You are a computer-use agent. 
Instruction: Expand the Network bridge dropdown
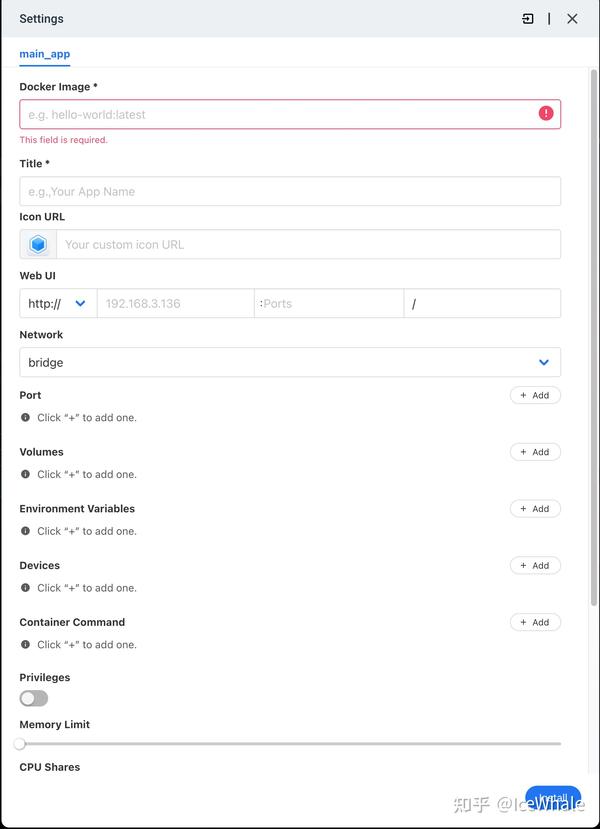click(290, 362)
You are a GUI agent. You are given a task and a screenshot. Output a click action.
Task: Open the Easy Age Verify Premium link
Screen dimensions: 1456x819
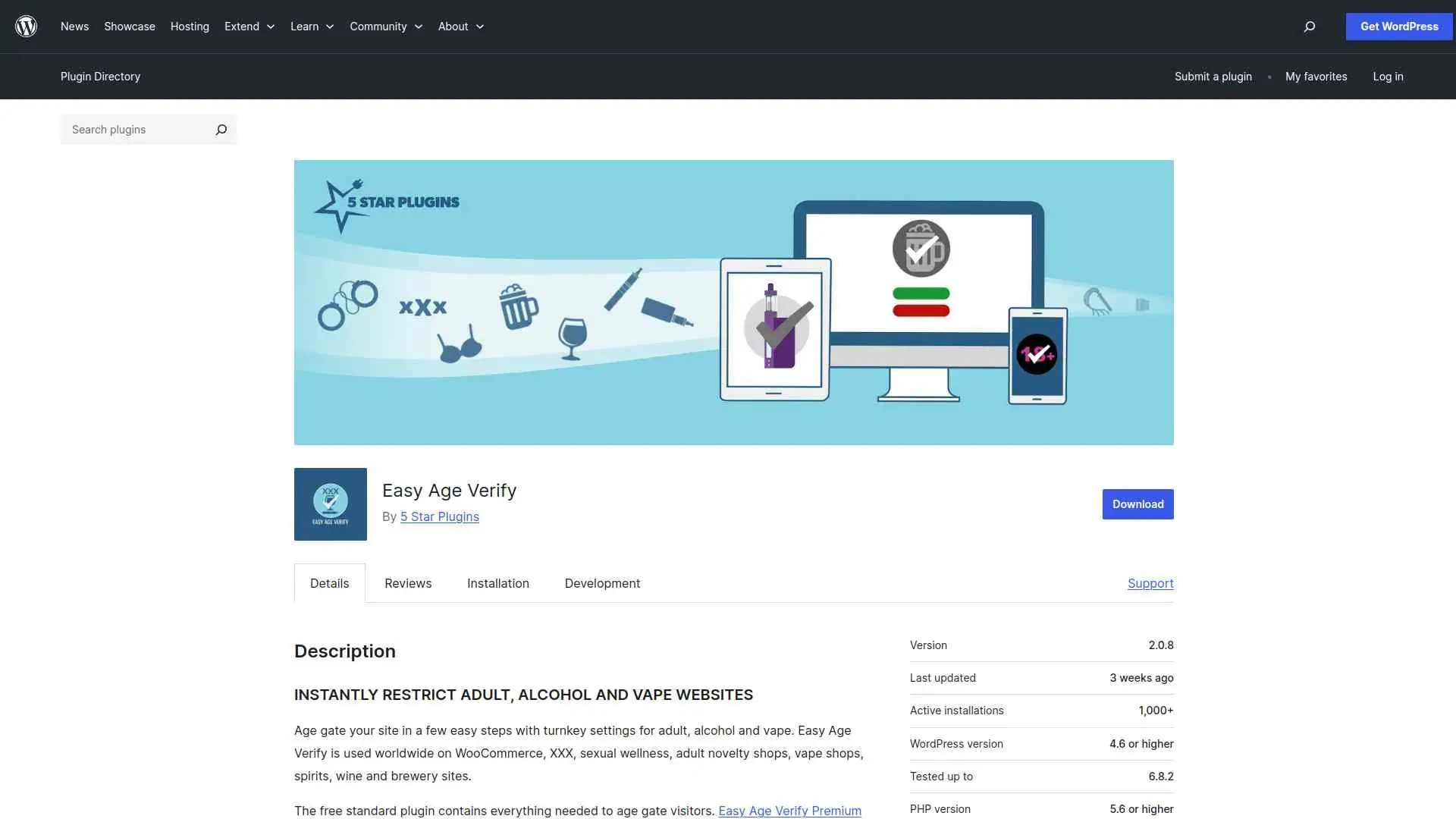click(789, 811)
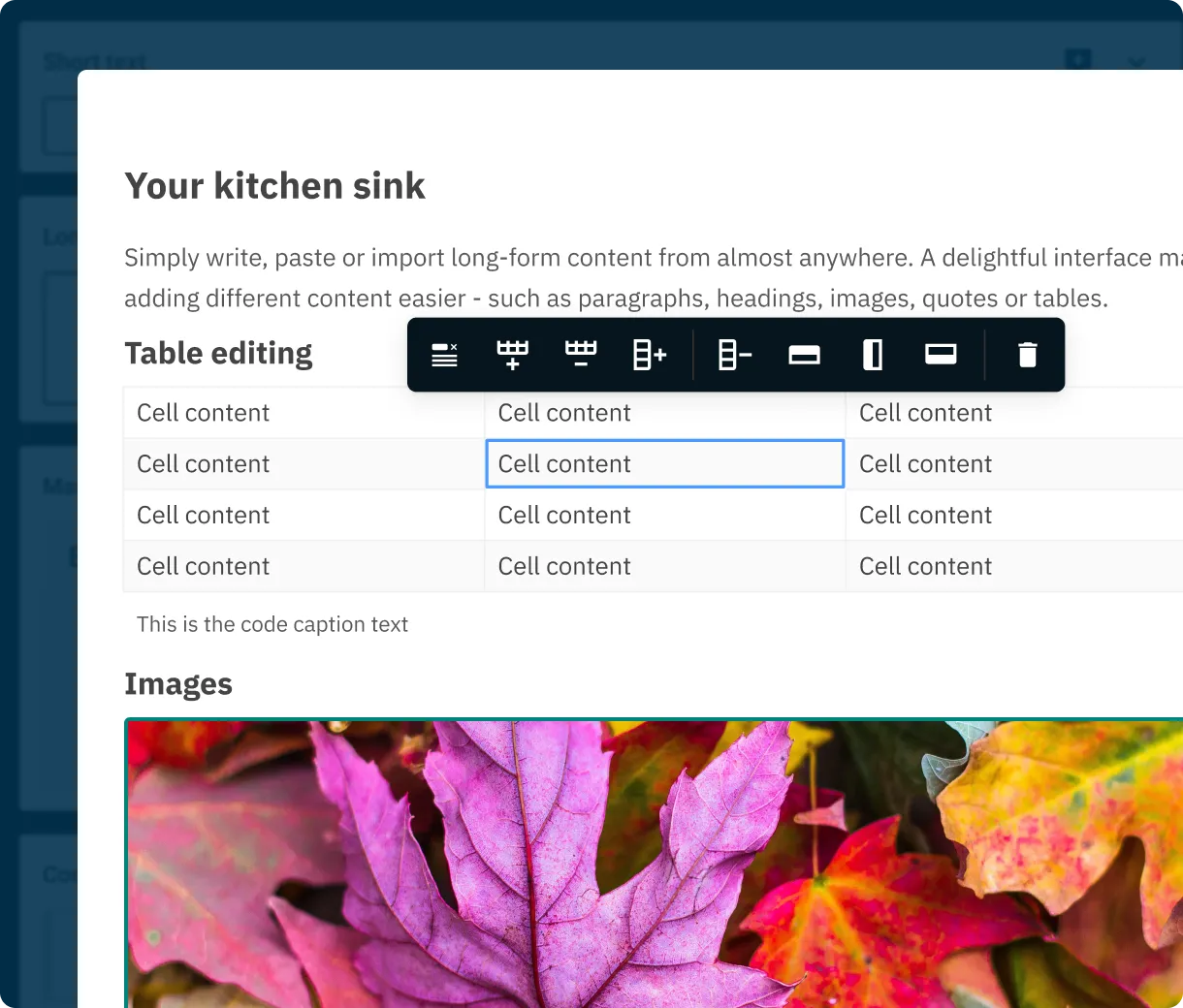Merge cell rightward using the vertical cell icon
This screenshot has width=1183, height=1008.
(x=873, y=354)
━━━━
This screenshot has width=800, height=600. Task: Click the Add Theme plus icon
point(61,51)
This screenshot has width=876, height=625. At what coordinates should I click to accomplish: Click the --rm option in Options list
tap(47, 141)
━━━━
▶ Exercise goal
Update the stretch of the material from the line that contains "You are a GUI" through the line that contains "(x=873, y=354)", replacing "Screen dimensions" with "Display size" and leaving everything else unchanged. Give back only those lines, and leave the pictures out.

▶ Solved exercise
You are a GUI agent. You are given a task and a screenshot. Output a click action.
Task: Open the Easy Age Verify Premium link
Display size: 1456x819
click(789, 811)
Merge cell rightward using the vertical cell icon
This screenshot has width=1183, height=1008.
(x=873, y=354)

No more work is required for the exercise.